• Task brief
Edit the records from the line with "This screenshot has height=172, width=230." through the end of the records, both included, replacing "tweet options" with "post options" and changing nothing else. Leave the pictures out of your output.

Lines of data:
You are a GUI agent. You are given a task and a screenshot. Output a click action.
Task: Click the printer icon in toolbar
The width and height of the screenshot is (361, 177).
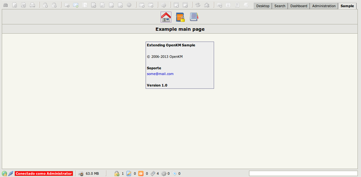[x=33, y=5]
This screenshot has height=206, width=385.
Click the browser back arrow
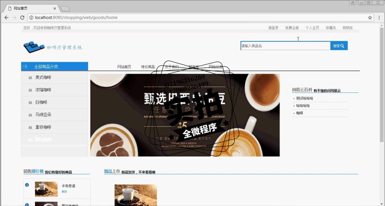6,18
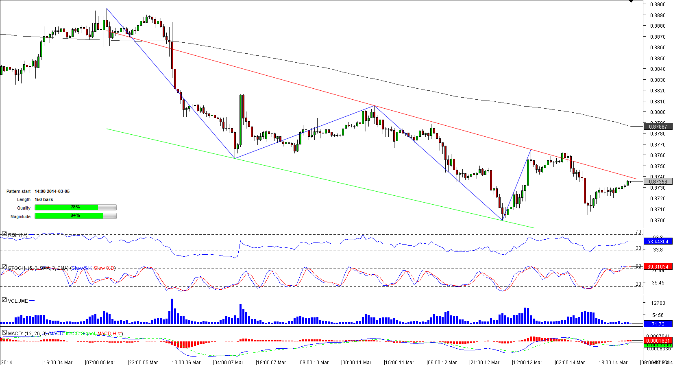Click the red MACD value label 0.0001621
Viewport: 673px width, 365px height.
coord(658,341)
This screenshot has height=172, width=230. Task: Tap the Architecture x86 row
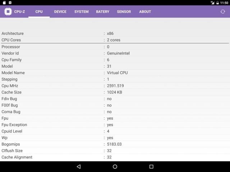(115, 34)
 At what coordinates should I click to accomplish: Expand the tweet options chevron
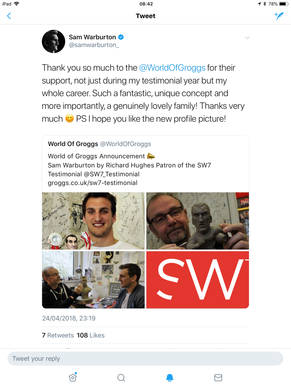coord(247,38)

• Reply to the exercise
This screenshot has height=172, width=230. Task: Tap the Architecture x86 row
(115, 34)
 At what coordinates should I click to accomplish: Expand the post options chevron
coord(247,38)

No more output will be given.